Rodríguez quedó al frente del gobierno venezolano después de la detención de Nicolás Maduro. Su llegada al poder abre un escenario de tensión entre la presión internacional, los vínculos con Estados Unidos y el control interno del chavismo.

Delcy Rodríguez asumió el mando de Venezuela luego de la captura de Nicolás Maduro. La dirigente chavista quedó al frente del gobierno en medio de un contexto marcado por la crisis política, las sanciones económicas y las negociaciones abiertas sobre el futuro del país.
Durante la última década, Rodríguez condujo áreas clave del Estado y combinó la defensa de los principios del chavismo con la necesidad de responder a las demandas económicas internas. Este recorrido la posicionó ante algunos gobiernos democráticos como una figura capaz de tender puentes para posibles acuerdos políticos.
Su ascenso en las estructuras oficiales le otorgó influencia sobre los altos mandos militares y un conocimiento profundo del funcionamiento estatal. Esa cercanía con los resortes del poder consolidó su peso dentro del sistema chavista.
El presidente Donald Trump señaló que Rodríguez mostró voluntad de colaborar con Washington en una eventual transición. Sin embargo, advirtió que, si esa actitud no se concreta, podría haber “una segunda ola de ataques si es necesaria”. En la misma línea, el secretario de Estado Marco Rubio afirmó que Estados Unidos está dispuesto a cooperar con las actuales autoridades, siempre que adopten “las decisiones adecuadas”.
El rumbo del gobierno depende ahora de si Rodríguez decide resistir las presiones externas o avanzar hacia acuerdos con Estados Unidos para impulsar una transición ordenada.
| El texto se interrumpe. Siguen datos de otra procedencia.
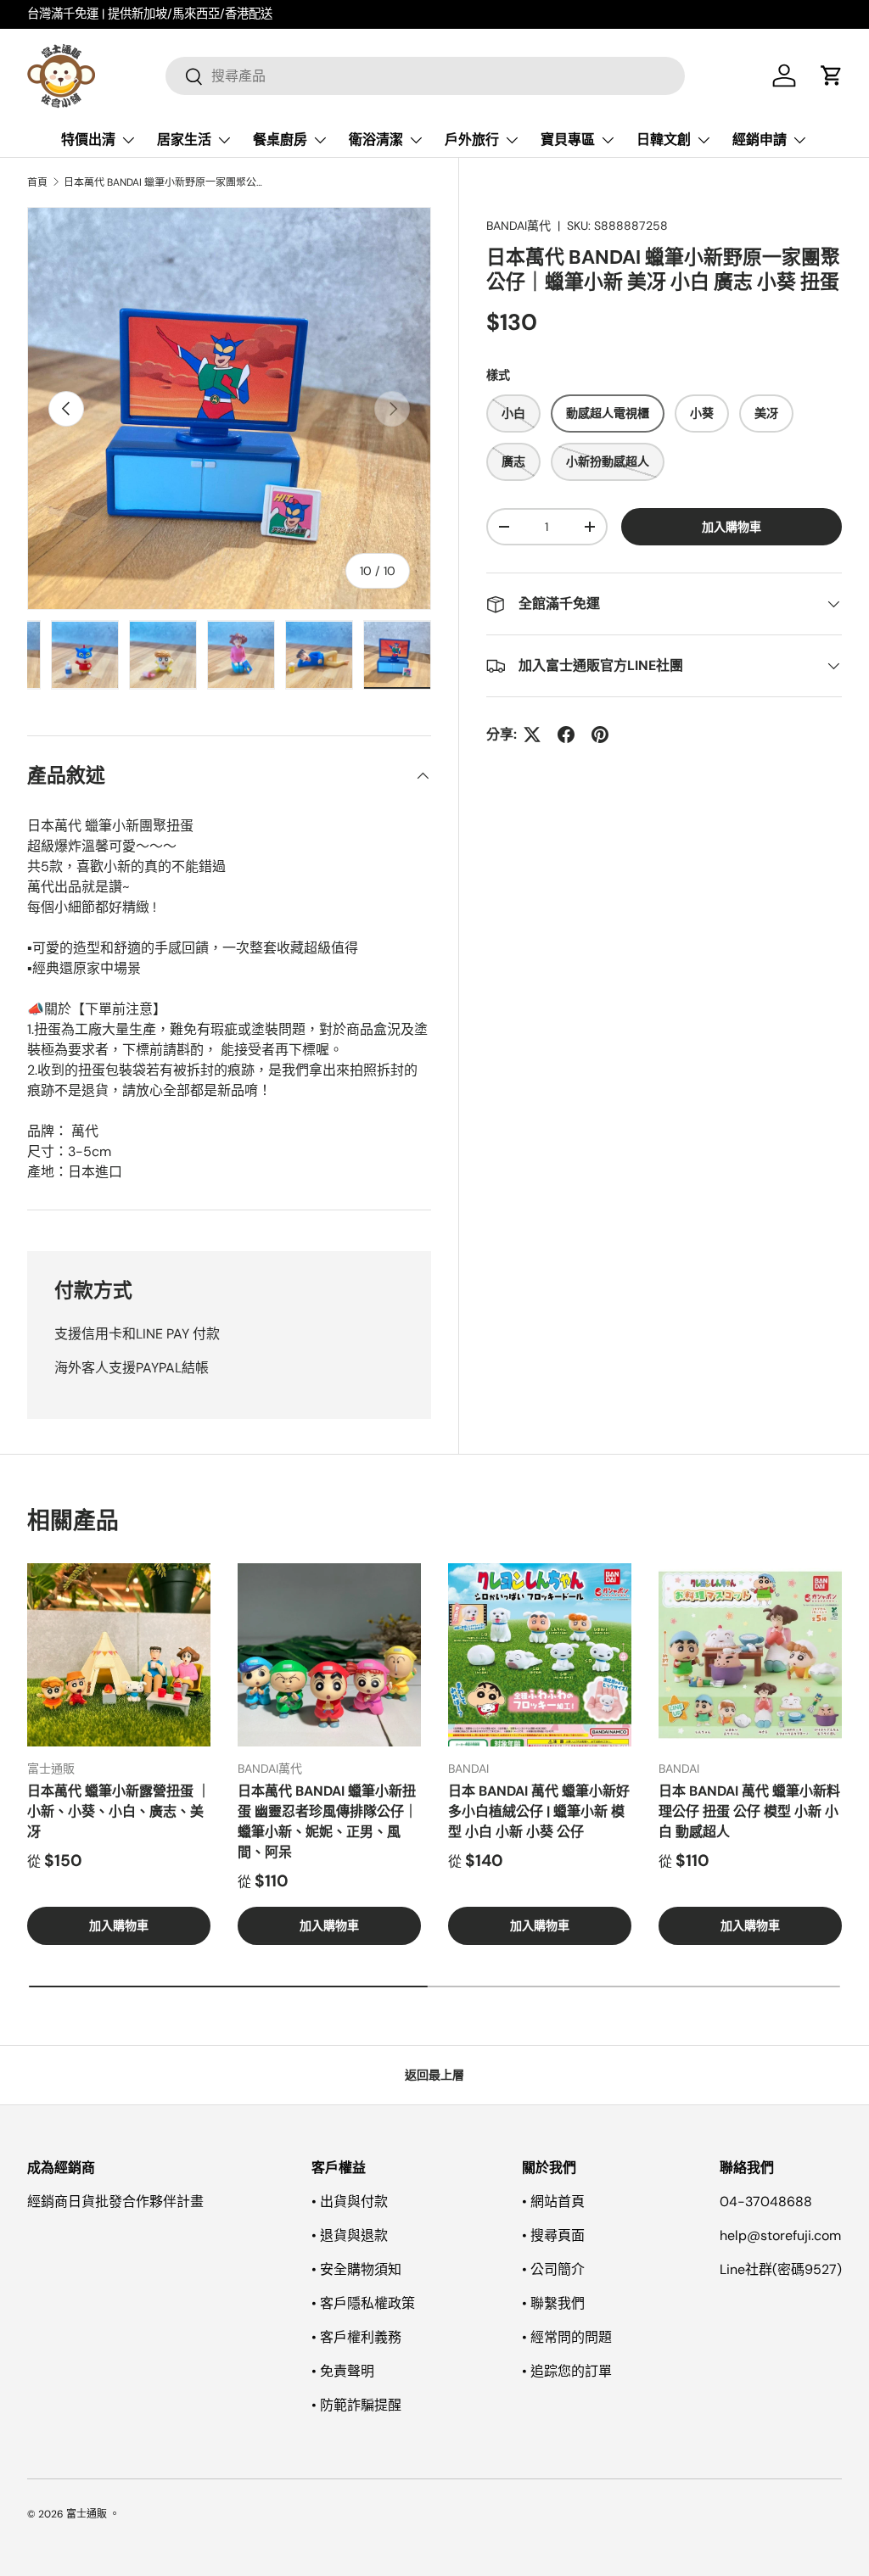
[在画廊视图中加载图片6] (85, 655)
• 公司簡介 (553, 2269)
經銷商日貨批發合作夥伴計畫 (115, 2201)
La nueva conducción enfrenta una disyuntiva entre la confrontación y el entendimiento táctico.
Abogada, de 56 años, Rodríguez es reconocida por su adhesión a la izquierda y por su capacidad de interlocución con sectores económicos influyentes. Hija de un militante marxista, estudió derecho laboral en Francia y el Reino Unido y comenzó a escalar posiciones desde 2013.
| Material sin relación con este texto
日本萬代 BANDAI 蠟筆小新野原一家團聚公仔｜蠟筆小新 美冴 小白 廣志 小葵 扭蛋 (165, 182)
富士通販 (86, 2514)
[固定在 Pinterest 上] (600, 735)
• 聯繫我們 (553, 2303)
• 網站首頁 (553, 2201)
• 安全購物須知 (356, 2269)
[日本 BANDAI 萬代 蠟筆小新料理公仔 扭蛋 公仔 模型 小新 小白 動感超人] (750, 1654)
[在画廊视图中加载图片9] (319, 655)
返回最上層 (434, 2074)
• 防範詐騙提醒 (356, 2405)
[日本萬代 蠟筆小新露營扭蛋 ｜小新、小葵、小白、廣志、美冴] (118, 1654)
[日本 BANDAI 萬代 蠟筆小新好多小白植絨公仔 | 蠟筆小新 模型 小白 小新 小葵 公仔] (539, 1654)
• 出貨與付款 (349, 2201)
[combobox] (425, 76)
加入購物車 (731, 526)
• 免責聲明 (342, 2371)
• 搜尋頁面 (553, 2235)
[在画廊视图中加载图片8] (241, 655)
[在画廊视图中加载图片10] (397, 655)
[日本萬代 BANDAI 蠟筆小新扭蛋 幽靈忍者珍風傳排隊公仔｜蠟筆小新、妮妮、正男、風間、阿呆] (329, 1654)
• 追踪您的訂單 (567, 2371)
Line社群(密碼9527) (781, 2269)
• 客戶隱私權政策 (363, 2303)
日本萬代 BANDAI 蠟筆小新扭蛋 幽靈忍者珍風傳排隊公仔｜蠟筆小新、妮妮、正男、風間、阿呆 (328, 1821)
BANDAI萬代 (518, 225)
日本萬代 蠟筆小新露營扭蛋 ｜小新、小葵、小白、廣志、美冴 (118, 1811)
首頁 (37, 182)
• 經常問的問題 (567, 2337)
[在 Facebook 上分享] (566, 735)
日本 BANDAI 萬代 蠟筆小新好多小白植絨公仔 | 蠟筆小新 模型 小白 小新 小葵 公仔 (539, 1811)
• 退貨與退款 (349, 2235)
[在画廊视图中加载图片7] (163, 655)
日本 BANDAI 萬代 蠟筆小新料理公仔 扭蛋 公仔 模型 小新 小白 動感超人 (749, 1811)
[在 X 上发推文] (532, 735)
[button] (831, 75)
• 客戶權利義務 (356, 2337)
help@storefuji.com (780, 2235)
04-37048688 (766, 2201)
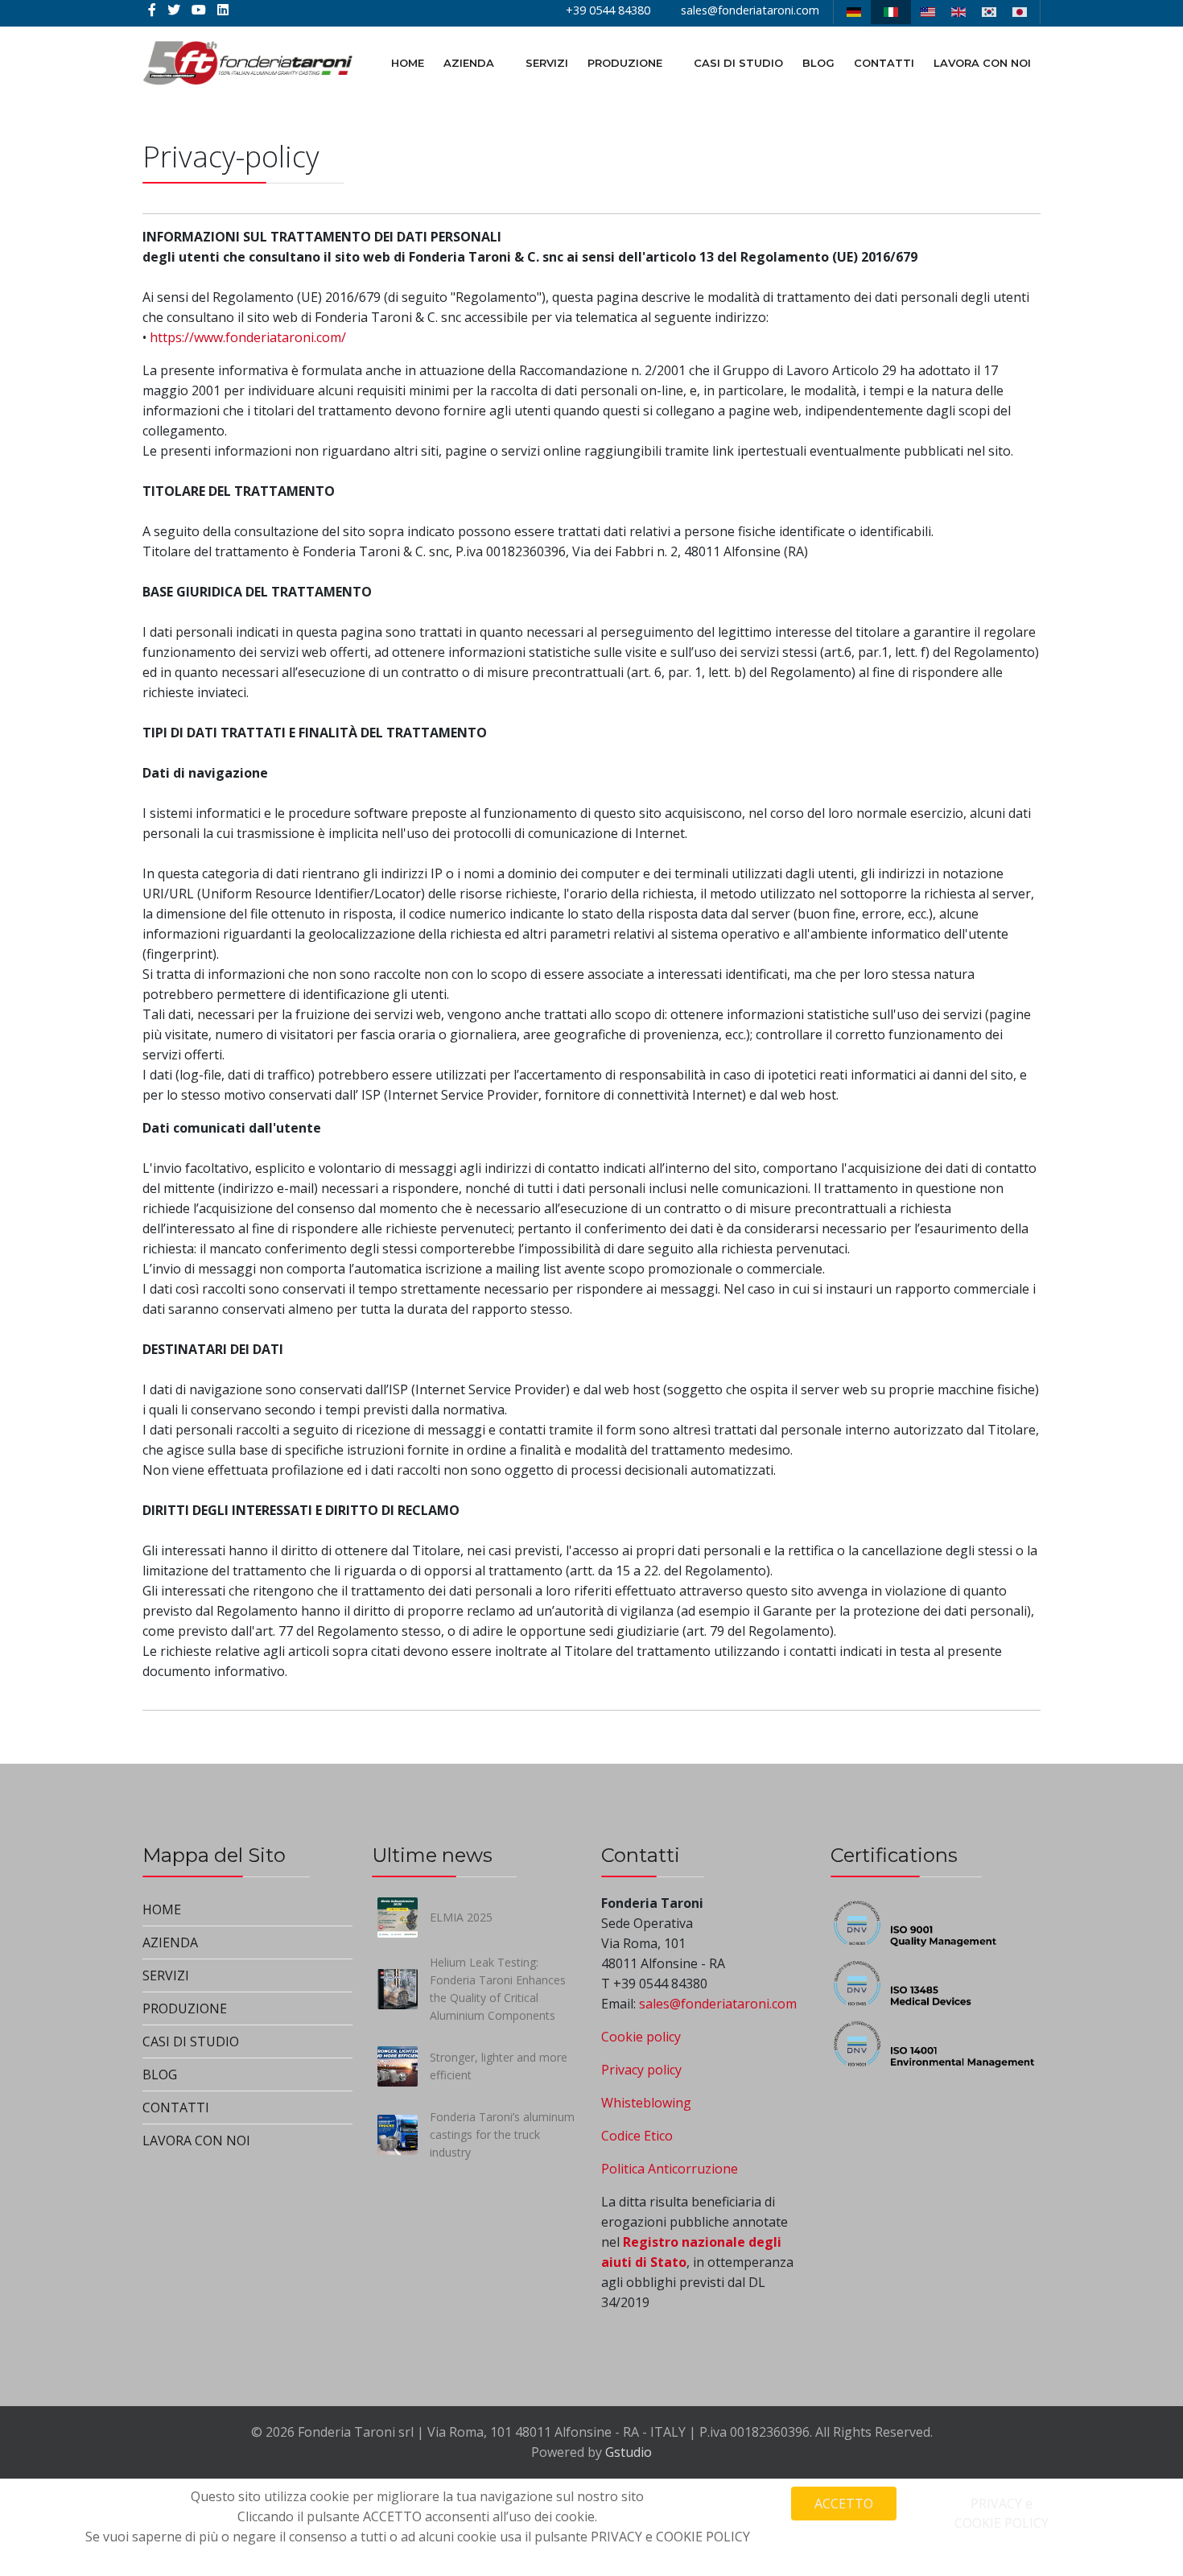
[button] (317, 1942)
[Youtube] (199, 10)
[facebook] (152, 10)
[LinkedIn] (223, 10)
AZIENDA (468, 62)
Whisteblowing (646, 2103)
Maduro la designó ministra de Comunicación y luego ministra de Relaciones Exteriores, convirtiéndola en la primera mujer en ocupar ese cargo. En 2018 asumió la vicepresidencia y tomó el control del SEBIN. Más tarde sumó el área económica y buscó vínculos con empresarios e inversores.
Su hermano Jorge preside el Parlamento chavista y encabezó delegaciones de diálogo con la oposición. Rodríguez recibió sanciones de Estados Unidos, Canadá y la Unión Europea por su rol en la represión, aunque mantuvo su lealtad al régimen.
En una entrevista televisiva, Rubio diferenció su figura de la de Maduro al señalar: “La diferencia es que la persona que estaba al mando (…) era alguien con quien no se podía trabajar”. También recordó que se trataba de “alguien que nunca respetó ninguno de los acuerdos que concluyó” y a quien “le ofrecimos, en múltiples ocasiones, la posibilidad de abandonar el poder”.
La continuidad de Rodríguez dependerá de su capacidad para sostener la cohesión interna del Partido Socialista Unido de Venezuela y asegurar el respaldo militar. Su autoridad enfrenta límites dentro del movimiento.
En paralelo, el país atraviesa un deterioro económico profundo. Desde 2013, la economía se contrajo un 80% y millones de venezolanos emigraron ante la crisis humanitaria y la persecución política.
La comunidad internacional sigue con atención los pasos del nuevo gobierno. Las decisiones de Rodríguez definirán el vínculo con Estados Unidos, el alcance de las sanciones y el futuro político del país en medio de una prolongada inestabilidad.